▶ _TASK INSTRUCTIONS_: From the data below, pull out the lines verbatim, starting with the line that contains "Open help icon beside Show Typing Indicator" and continuing through the line that contains "coord(330,186)", both included.

▶ _RECORDS FOR THIS TASK_:
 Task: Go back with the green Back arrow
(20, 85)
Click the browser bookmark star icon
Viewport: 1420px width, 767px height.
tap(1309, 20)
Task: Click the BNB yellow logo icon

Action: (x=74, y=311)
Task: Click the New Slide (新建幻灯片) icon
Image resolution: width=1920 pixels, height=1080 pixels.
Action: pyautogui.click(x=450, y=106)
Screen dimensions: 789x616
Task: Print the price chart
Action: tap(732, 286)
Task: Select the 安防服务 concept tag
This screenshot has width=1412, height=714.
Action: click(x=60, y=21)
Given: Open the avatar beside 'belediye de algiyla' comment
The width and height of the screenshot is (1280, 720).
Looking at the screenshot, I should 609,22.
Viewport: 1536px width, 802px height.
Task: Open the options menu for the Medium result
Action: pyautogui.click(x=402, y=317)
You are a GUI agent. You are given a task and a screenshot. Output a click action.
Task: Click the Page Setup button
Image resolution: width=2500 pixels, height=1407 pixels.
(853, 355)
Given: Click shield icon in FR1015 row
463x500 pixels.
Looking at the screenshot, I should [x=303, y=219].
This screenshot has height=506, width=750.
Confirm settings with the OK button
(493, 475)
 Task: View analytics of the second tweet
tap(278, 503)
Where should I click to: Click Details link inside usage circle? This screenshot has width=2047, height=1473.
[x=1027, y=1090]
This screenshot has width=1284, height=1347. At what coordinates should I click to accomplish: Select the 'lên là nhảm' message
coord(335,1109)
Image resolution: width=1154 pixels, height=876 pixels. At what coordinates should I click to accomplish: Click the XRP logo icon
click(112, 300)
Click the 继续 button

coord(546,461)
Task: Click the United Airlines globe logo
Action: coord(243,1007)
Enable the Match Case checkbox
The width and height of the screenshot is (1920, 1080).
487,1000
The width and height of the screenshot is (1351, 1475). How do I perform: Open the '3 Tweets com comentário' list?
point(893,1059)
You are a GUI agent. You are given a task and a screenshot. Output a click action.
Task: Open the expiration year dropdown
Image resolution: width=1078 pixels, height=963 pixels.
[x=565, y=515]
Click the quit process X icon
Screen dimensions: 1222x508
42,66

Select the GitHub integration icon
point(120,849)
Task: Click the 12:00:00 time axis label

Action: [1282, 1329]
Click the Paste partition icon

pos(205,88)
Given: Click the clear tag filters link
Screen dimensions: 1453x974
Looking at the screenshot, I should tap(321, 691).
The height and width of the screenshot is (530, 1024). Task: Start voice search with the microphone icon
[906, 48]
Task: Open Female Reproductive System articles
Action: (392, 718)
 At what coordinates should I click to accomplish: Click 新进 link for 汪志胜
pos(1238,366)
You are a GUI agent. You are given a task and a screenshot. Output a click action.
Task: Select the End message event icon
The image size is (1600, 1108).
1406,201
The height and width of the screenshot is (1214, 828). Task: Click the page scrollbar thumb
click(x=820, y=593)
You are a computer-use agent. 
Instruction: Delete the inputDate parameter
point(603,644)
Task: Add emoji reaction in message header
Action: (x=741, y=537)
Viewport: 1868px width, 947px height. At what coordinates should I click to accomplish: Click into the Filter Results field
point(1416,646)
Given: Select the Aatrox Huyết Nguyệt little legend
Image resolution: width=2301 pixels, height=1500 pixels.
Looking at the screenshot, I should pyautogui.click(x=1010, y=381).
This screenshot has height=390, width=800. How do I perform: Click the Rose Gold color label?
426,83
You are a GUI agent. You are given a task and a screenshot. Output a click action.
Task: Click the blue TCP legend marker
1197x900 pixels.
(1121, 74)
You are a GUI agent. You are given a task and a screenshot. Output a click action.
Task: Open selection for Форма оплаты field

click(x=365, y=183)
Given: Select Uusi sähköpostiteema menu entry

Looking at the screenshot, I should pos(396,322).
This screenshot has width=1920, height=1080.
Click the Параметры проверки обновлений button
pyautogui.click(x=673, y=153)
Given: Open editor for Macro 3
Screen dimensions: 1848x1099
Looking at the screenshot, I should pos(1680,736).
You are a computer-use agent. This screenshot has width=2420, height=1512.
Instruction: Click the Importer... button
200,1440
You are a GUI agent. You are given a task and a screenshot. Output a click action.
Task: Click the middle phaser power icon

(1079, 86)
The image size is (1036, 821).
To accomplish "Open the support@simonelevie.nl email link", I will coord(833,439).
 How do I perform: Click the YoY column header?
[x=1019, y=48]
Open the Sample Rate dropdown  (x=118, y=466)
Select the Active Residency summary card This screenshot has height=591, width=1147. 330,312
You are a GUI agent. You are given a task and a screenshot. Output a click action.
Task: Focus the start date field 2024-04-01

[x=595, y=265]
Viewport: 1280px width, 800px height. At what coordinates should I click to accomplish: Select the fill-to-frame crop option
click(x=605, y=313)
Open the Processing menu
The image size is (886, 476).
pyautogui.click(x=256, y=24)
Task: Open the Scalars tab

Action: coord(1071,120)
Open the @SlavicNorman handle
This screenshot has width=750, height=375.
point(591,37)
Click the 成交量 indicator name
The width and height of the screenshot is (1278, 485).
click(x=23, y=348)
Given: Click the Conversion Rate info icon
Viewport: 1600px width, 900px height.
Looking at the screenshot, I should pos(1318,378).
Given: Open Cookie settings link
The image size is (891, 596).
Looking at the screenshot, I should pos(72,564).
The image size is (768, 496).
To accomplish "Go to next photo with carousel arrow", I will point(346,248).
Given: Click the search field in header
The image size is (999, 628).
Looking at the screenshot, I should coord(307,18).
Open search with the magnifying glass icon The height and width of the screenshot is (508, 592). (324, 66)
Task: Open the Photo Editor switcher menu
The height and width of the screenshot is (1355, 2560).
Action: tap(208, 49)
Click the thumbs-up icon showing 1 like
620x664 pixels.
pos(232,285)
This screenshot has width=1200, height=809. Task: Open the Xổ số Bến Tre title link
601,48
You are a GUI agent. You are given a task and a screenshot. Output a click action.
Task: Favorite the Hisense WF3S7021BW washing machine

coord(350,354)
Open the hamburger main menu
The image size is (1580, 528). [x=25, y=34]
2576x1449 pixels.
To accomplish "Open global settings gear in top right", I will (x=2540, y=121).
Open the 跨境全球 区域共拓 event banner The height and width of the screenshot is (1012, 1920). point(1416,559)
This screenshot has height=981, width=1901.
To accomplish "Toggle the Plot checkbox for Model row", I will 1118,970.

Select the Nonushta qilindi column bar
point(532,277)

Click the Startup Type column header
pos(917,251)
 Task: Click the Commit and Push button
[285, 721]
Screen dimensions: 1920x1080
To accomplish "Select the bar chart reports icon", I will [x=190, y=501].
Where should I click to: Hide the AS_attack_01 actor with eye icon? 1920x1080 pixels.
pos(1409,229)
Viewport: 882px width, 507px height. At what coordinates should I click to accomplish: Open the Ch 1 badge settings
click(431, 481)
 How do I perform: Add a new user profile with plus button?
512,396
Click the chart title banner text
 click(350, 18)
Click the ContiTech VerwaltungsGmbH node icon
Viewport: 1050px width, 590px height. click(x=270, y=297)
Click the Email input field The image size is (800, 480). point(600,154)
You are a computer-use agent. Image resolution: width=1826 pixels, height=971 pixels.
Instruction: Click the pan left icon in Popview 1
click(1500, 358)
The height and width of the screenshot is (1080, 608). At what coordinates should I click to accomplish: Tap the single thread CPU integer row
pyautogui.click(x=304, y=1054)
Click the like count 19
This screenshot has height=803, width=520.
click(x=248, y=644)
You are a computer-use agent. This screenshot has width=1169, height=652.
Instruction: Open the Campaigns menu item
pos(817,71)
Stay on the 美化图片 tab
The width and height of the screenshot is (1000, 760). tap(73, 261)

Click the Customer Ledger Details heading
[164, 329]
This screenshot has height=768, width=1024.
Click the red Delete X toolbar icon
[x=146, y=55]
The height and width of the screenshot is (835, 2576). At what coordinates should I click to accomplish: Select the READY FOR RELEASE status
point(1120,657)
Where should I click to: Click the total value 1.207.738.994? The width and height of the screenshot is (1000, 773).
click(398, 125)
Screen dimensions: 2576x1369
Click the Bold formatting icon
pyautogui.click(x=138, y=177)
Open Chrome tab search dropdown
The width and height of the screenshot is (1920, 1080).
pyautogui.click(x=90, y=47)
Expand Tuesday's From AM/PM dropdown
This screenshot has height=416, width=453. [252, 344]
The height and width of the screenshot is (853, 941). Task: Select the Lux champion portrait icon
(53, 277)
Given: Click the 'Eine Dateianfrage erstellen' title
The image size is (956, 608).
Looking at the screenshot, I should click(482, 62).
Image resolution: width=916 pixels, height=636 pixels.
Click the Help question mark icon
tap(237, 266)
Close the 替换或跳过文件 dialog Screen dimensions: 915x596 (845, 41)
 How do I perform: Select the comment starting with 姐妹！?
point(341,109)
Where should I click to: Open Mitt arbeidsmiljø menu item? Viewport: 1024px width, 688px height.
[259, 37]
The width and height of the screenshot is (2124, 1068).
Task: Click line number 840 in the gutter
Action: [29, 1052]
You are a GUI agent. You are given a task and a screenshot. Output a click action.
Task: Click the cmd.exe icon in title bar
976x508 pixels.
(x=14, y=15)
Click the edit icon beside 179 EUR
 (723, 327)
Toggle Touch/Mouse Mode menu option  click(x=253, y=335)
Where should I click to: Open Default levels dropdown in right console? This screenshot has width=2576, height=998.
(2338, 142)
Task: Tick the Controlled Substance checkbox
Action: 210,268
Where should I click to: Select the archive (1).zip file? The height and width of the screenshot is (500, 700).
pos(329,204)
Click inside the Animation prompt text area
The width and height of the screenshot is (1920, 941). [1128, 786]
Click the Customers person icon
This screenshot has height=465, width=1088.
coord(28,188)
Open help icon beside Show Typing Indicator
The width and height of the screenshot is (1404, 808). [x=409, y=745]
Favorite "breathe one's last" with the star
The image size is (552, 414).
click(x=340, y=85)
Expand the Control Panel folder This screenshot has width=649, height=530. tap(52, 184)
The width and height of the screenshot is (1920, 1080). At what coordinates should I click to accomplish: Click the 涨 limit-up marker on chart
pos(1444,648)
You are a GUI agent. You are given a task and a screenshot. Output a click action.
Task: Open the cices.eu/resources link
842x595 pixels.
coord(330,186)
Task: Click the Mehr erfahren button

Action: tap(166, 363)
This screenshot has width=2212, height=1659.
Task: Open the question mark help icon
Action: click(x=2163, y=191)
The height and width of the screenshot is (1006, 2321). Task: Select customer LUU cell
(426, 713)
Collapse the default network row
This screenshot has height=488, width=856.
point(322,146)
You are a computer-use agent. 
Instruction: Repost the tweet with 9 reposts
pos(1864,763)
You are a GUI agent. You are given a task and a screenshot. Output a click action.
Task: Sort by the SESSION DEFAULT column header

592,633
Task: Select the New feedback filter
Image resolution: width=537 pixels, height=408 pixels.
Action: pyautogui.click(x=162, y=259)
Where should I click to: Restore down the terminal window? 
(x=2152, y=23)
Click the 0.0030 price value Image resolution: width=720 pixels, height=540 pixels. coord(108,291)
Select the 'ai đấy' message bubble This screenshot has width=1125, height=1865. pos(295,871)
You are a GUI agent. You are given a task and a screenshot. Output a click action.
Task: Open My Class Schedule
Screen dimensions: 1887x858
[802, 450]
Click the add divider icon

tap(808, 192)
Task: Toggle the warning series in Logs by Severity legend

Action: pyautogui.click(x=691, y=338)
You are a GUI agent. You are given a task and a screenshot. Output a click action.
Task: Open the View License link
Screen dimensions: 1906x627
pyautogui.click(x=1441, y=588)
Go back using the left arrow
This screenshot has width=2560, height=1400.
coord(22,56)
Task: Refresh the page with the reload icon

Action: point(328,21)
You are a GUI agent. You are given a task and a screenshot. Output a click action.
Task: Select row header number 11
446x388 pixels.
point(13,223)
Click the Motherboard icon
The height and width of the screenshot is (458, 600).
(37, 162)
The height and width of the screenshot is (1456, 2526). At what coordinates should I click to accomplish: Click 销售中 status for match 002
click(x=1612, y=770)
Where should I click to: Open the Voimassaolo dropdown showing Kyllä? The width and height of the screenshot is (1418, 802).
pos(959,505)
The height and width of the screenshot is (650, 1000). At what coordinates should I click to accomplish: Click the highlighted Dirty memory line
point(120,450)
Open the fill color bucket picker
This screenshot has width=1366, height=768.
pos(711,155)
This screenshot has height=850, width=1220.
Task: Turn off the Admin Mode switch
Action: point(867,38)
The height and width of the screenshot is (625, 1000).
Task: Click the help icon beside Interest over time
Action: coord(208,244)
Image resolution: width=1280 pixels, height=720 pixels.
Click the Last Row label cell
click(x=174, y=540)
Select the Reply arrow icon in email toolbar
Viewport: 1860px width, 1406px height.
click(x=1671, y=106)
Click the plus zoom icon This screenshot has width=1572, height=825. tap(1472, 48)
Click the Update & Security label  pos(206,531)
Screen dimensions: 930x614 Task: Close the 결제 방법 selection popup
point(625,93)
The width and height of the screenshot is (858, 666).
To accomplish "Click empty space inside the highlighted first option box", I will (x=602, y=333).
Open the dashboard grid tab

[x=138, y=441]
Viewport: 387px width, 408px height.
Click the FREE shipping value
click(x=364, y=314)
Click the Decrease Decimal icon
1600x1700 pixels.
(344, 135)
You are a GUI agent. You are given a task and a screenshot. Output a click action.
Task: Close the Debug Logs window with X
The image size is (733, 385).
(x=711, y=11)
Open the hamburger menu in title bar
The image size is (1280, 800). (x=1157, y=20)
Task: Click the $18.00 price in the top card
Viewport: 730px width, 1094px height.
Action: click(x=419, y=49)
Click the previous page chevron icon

▶ _REPLY_:
Open help icon beside Show Typing Indicator
The width and height of the screenshot is (1404, 808). [x=409, y=745]
Favorite "breathe one's last" with the star
The image size is (552, 414).
click(x=340, y=85)
Expand the Control Panel folder This screenshot has width=649, height=530. tap(52, 184)
The width and height of the screenshot is (1920, 1080). At what coordinates should I click to accomplish: Click the 涨 limit-up marker on chart
pos(1444,648)
You are a GUI agent. You are given a task and a screenshot. Output a click action.
Task: Open the cices.eu/resources link
842x595 pixels.
coord(330,186)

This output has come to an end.